Hacker News new | ask | show | jobs
by Nomentatus 3622 days ago
This is a 2015 story that I remember reading, then. Google news search shows only a couple articles this year about Rex Computing and only one tiny bit of news, that they're at tapeout. That's probably par for the course for a startup creating product (or prototype) one. http://semiengineering.com/power-centric-chip-architectures/

also a speaking engagement: http://insidehpc.com/2016/01/call-for-papers-supercomputing-...

and a comment elsewhere that mentions another approach: the "Mill CPU of Mill Computing"

As I recollect (perhaps quite wrongly) Itanium (VLIW) failed because compiler-writers couldn't really be bothered or couldn't mount the learning curve. So I'm most curious about what progress is being made on the compiler side.

3 comments

You are correct that we have already taped out, though we haven't made any announcements yet, though will be talking publicly about it in the future with a big focus on the "magic" on the software side.

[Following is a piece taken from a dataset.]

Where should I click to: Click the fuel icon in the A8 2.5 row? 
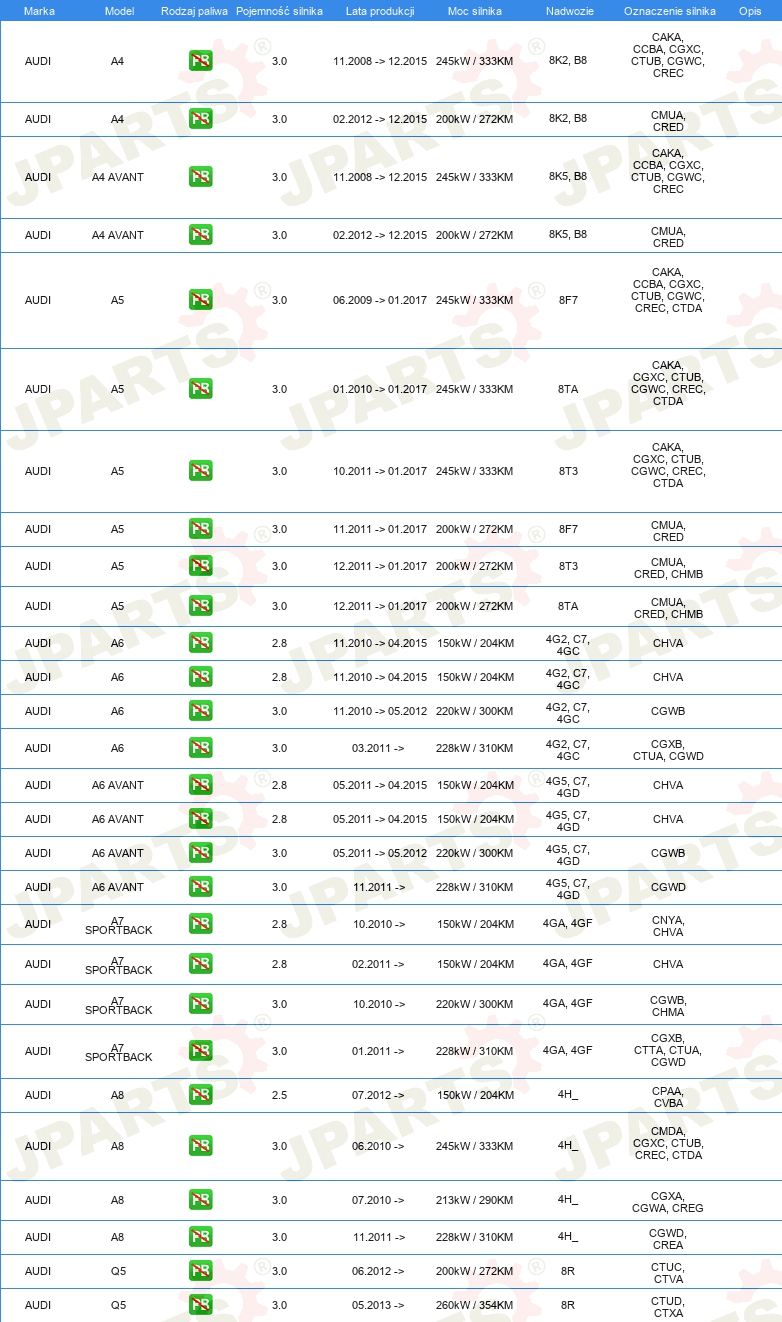click(201, 1095)
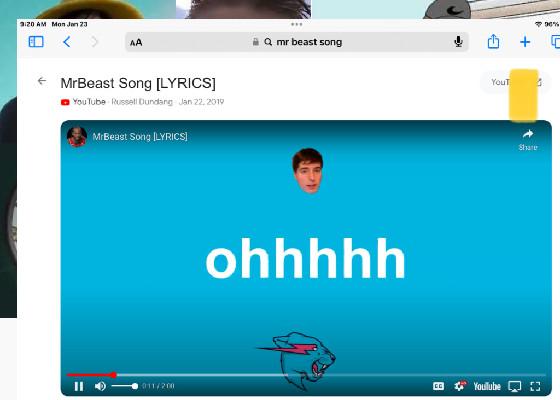Screen dimensions: 560x400
Task: Open the Safari share sheet icon
Action: click(x=493, y=41)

You can read my comments on the Mill architecture elsewhere on HN (not a fan of stack machines), but my biggest disappointment in them is the fact that they have been working on Mill for ~10 years with a team ranging of 5 to 20 (from what I have heard) and have yet to get to silicon, while we have gone from a complete custom architectural idea to tapeout in ~11 months from closing our first seed funding.

The big technical failure point for Itanium (in my opinion) is the fact that Intel took the relatively pure VLIW research by Josh Fisher @ HP Labs and tried to add a ridiculous number of features (and attempted x86 compatibility) that impacted the ability to statically schedule instructions. The resulting bastard architecture Intel called "EPIC" (rather than VLIW) had a very difficult job in getting the compiler to generate instruction parallel code since Intel added a huge amount of indeterminism into the architecture that goes against the original VLIW tenets. If your compiler has to assume the worst case latency for all instructions and memory operations, you are going to have a bad time.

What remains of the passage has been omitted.